Prompt:
Report how many lines in the data below hold "small", with no other words.

(Stored records)

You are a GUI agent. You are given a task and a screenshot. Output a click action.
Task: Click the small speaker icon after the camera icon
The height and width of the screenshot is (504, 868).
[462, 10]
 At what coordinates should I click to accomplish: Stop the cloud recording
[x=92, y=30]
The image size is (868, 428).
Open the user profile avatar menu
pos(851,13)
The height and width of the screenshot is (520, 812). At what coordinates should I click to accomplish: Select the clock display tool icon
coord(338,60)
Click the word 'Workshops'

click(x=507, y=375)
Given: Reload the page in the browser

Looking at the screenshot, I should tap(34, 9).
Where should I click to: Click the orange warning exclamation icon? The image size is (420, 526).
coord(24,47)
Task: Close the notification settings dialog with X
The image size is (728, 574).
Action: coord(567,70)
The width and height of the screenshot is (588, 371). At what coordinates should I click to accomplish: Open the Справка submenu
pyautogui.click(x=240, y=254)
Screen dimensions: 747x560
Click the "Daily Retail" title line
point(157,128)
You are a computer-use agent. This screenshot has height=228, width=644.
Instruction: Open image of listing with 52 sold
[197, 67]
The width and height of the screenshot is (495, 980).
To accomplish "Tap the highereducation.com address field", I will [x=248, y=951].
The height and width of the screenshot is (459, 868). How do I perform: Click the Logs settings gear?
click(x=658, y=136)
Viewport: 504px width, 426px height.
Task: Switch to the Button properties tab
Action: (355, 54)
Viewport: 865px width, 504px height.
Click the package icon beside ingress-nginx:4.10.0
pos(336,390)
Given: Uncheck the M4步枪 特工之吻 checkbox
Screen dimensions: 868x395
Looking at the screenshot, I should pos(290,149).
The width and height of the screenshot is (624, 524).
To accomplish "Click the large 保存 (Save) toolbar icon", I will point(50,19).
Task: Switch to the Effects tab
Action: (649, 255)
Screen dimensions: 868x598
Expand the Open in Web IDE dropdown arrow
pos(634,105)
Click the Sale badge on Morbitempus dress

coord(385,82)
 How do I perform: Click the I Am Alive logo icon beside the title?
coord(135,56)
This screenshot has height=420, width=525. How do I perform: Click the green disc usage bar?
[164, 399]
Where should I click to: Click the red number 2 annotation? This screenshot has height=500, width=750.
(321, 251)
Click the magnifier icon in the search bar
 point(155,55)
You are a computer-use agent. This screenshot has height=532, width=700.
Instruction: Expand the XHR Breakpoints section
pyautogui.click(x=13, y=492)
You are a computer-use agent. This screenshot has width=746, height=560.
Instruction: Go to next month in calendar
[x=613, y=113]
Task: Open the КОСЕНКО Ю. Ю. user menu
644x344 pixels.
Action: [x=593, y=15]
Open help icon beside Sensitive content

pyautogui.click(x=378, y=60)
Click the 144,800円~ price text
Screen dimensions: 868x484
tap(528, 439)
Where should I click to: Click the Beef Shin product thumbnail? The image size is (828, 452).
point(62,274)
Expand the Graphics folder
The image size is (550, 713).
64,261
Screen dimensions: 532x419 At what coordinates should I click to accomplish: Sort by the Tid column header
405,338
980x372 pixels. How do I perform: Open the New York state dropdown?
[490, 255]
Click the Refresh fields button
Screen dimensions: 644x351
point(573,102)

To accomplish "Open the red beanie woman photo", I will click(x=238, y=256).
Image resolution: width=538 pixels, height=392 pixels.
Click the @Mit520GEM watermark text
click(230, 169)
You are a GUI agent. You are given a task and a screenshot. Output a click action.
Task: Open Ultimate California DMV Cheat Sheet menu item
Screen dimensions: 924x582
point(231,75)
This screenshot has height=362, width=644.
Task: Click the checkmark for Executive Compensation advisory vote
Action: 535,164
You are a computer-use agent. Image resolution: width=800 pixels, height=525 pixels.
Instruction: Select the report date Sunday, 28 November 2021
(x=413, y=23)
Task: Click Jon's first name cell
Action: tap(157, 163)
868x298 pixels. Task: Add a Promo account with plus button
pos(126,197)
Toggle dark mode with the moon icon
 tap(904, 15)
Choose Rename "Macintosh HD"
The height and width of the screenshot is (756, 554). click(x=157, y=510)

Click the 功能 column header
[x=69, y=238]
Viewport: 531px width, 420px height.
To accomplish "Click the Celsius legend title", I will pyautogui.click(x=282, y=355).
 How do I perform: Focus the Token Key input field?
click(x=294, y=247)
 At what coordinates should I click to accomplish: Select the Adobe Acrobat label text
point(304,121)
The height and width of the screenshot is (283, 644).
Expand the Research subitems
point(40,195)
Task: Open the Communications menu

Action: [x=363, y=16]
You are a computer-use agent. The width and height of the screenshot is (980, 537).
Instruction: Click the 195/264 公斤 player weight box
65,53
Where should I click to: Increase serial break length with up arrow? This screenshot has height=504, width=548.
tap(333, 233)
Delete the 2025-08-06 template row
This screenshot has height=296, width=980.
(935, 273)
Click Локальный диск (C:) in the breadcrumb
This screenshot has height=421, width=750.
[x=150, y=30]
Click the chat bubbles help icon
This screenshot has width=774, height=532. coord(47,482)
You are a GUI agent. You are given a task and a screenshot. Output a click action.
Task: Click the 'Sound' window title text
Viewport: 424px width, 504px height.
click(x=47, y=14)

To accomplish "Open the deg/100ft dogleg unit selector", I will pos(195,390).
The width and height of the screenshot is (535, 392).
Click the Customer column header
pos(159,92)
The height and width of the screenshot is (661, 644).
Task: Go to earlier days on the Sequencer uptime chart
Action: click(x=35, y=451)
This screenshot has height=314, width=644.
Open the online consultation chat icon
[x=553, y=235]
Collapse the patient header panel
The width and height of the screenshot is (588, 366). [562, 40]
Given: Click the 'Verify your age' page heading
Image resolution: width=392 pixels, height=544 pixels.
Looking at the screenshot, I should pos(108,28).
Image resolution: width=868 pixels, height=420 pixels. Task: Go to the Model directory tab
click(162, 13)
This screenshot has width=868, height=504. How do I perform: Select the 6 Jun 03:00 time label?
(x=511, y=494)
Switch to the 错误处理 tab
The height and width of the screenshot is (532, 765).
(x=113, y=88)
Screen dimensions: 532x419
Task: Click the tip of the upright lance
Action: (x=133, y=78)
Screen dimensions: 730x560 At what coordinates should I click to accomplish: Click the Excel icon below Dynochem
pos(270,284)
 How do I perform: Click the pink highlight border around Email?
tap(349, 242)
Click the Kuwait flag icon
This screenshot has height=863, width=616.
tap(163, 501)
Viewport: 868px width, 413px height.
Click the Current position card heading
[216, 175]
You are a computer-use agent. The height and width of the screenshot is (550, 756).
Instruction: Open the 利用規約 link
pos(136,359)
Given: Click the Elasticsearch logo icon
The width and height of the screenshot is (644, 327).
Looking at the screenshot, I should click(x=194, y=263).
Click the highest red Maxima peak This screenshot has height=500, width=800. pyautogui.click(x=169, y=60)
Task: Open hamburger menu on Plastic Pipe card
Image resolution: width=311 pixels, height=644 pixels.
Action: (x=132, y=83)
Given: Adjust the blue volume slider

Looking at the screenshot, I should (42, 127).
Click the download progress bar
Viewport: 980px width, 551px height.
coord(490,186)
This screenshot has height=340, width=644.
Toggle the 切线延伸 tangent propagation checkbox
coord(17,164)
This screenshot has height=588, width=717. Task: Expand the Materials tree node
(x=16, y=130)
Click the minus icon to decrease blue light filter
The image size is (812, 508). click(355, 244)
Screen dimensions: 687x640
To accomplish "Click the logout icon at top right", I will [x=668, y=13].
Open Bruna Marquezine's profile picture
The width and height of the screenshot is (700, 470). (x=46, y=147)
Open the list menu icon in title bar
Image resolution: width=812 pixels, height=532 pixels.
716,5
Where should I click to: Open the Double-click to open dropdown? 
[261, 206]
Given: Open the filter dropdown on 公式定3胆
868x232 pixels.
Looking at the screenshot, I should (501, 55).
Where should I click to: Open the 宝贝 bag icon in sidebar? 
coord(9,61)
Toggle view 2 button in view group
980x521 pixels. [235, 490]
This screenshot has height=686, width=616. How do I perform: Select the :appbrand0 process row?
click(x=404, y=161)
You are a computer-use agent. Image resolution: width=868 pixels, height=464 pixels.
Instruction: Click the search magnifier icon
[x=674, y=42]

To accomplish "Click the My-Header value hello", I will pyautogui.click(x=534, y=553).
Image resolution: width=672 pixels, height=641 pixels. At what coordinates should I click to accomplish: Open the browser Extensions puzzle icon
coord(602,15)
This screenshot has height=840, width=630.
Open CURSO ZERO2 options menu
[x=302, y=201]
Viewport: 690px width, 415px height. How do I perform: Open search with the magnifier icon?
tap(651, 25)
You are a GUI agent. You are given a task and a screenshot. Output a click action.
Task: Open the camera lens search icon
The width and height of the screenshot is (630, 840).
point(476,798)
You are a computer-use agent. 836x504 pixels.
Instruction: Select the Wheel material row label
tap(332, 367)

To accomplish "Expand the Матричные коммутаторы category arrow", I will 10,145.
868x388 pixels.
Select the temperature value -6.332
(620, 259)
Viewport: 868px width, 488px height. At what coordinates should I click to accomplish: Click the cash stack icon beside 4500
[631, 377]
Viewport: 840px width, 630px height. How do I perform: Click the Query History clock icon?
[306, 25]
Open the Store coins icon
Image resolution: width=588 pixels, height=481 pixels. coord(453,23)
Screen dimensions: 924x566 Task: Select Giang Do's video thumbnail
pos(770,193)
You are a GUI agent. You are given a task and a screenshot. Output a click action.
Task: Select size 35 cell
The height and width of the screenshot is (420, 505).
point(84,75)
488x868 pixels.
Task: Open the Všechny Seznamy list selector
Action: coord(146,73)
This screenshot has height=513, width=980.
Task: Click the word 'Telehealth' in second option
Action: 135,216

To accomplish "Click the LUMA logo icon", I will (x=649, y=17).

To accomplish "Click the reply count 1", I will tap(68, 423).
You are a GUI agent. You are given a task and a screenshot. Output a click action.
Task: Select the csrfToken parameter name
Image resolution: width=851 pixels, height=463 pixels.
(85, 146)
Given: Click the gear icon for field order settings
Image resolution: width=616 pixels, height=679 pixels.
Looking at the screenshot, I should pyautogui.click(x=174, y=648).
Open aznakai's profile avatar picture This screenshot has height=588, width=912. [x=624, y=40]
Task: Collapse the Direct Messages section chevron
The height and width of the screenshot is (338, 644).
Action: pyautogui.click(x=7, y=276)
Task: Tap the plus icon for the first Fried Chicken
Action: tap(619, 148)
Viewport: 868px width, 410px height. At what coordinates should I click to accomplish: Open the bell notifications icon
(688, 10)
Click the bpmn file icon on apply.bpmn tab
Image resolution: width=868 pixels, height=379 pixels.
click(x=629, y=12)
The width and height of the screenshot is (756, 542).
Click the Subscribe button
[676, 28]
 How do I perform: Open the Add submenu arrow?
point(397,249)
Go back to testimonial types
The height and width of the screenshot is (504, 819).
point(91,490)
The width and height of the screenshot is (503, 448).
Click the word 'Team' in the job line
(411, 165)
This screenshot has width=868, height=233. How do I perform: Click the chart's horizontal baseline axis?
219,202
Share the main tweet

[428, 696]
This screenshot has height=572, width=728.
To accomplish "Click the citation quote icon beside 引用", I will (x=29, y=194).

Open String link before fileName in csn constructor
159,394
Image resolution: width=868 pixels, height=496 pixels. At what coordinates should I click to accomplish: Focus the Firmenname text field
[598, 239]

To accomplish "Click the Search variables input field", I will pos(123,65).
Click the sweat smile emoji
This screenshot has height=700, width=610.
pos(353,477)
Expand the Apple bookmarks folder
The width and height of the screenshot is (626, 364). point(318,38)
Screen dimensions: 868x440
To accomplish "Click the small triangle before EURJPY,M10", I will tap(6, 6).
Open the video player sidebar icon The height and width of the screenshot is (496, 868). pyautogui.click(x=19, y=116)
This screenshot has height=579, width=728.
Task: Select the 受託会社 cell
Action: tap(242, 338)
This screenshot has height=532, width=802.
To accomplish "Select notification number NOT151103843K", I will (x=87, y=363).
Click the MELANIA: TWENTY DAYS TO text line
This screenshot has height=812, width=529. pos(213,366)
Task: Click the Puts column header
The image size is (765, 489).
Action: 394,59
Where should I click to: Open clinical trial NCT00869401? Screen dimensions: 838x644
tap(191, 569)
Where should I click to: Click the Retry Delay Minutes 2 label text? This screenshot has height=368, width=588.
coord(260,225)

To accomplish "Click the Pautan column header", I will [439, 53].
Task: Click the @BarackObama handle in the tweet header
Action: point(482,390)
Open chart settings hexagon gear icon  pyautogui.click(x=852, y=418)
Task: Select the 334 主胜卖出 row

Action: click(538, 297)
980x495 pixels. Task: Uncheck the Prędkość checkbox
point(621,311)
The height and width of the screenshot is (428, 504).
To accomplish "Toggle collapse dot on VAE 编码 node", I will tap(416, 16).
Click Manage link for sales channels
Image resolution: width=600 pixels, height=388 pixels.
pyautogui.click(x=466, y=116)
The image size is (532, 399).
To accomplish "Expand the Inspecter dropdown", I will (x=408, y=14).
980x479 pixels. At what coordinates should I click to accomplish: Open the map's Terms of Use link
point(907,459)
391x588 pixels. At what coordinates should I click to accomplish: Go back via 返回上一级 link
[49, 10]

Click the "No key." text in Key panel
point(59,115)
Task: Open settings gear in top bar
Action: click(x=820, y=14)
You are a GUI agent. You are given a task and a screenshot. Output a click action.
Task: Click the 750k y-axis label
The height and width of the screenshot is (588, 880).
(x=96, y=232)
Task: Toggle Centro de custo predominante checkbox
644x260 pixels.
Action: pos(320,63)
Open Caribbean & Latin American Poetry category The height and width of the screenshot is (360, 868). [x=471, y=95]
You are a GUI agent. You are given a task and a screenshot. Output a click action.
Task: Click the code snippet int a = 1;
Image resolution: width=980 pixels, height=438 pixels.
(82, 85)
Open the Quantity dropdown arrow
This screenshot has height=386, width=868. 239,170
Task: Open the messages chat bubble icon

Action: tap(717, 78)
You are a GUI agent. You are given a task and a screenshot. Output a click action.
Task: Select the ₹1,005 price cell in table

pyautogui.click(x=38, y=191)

Response to this exercise:
2